Namibië: Herero - uprising against German colonial rule
  The almost inevitable armed clash started when Samuel Maherero issued an order addressed to ‘all the headmen in my country' on 11th January 1904. Interestingly, he instructed his people not to harm any missionaries, English, Basters, Bergdamaras, Namas, or Boers. It was an order that was obeyed with only a few exceptions. In addition, according to the Herero code of war, women were not harmed.

The Hereros not only had the advantage of surprise but also, probably with foreknowledge, had begun hostilities at a time when Major Theodor Leutwein and a sizeable portion of the German military force were fighting in the deep south of the country. German settlers were killed, towns and garrisons were besieged, and the Hereros achieved a number of military successes. However, with more and more Hereros and their leaders gathering around Samuel, severe logistical problems began to arise. One of the most severe was the simple question of how and where sufficient grazing and water could be found for the scores of thousands of cattle that were now gathered together in one place.
As Leutwein began to organize his campaign, the tide of war turned. After two hard-fought battles that left the Germans bloodied but victorious, Samuel withdrew to the Waterberg, not only because it was remote but also because it provided good supplies of water. Here the whole Herero nation awaited the attack by the German forces.
Following criticism that Leutwein's approach to the war was ineffective, in May 1904 Lieutenant-General Lothar von Trotha was appointed to replace Leutwein as military commander. Von Trotha, who had served in German East Africa (now Tanzania), had a simple and forceful approach to colonial wars: Crush and destroy the enemy. As he said later, his plan was to encircle the Hereros at Waterberg, annihilate them if possible, hunt down the survivors, and capture and hang the leaders. Von Trotha waited only long enough to receive reinforcements and to organise his forces before he moved on the Hereros to do battle.
The confrontation finally took place on 11th August at Hamakari. Although fiercely contested, the resources and discipline of the German force won the day. That night, the Hereros, including Samuel Maherero, began to slip away towards the east. At this point, it is worth noting that historians have debated, and continue to debate, why Samuel remained still and passive for so long. In fact, the Germans were amazed to find that in spite of the fact that they had been based there for so long, the Hereros had not made any specific preparations for the battle. The general opinion is that Samuel expected and hoped that there would be a negotiated settlement, as, for instance, had taken place between the Germans and Hendrik Witbooi ten years earlier. Whatever the reasons, it is clear that Samuel entered the final battle reluctantly and only when he was forced to it.

For the Hereros, the result was disastrous. They retreated eastwards into the dry Sandveld of the Kalahari, away from water and sustenance. In October, Von Trotha issued his notorious order that all Hereros should be exterminated. It read: "I, the great general of the German soldiers, send this letter to the Herero nation. The Herero are no longer German subjects. ...… All Hereros must leave the country. If they do not do so, I will force them with cannons to do so. Within the German borders, every Herero, with or without cattle, will be shot. I no longer shelter women and children. They must either return to their people or they will be shot at. This is my message to the Herero nation"

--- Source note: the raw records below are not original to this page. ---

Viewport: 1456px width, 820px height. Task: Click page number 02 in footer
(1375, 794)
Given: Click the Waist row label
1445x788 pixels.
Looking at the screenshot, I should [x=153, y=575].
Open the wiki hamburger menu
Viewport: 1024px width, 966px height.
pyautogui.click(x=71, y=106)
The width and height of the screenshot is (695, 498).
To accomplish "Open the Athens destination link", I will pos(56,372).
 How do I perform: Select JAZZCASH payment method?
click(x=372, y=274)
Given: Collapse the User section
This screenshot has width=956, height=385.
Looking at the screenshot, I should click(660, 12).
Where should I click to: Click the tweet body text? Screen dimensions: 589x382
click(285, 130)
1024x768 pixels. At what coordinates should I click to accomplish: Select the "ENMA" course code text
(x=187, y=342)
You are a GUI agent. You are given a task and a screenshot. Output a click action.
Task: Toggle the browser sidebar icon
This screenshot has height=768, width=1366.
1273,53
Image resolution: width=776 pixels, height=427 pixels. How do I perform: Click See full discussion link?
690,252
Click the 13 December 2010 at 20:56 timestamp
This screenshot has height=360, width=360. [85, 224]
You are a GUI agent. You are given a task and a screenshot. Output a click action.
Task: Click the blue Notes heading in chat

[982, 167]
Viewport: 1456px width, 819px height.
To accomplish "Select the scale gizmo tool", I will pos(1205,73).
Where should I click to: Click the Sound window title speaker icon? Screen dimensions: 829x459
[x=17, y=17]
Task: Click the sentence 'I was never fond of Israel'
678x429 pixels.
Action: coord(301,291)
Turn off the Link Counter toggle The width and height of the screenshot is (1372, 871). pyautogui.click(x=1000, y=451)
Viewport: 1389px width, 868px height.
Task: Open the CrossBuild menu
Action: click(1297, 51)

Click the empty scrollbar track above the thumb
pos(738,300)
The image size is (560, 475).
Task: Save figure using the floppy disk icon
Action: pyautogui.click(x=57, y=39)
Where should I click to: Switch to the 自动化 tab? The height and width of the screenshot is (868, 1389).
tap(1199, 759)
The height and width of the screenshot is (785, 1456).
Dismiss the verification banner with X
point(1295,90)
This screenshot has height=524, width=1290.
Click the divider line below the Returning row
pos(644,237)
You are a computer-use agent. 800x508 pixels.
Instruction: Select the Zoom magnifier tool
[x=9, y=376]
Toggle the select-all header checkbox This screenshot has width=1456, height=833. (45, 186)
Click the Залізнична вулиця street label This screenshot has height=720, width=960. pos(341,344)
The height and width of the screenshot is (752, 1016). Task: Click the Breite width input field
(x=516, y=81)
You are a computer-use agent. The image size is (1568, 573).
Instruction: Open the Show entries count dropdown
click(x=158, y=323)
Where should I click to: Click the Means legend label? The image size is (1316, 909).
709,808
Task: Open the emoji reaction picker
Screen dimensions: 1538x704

A fence was constructed to keep the Herero survivors from the water holes, which were guarded by soldiers. Later, when the 'extermination order' was rescinded after protests in Germany, the surviving Hereros were rounded up to be interned in concentration camps, where they were used as slave labour on public and private projects. The same fate befell the Oorlam/Namas of the south when they rose against the Germans and were defeated in turn. The camps were operated specifically to provide slave labour, with no concern for the welfare of the inmates. Indeed, there is evidence that in some camps the conditions were deliberately designed so that most of the inmates were certain to die. For instance, this was the case at the notorious Shark Island camp at Luderitz, which housed captured combatants from the conflict in the south.
It has been estimated that by the time the camps were closed in 1909, more than three-quarters of the Herero and Nama people had died in the short space of less than five years through warfare, privations, and exhaustion during slave labour. As sites for slave labour and extermination, the concentration camps in Namibia were in lineal descent from the concentration camps that the British established in South Africa during the Anglo-Boer War (1899-1902) and were forerunners of the notorious extermination centres that the Nazis operated during the Holocaust.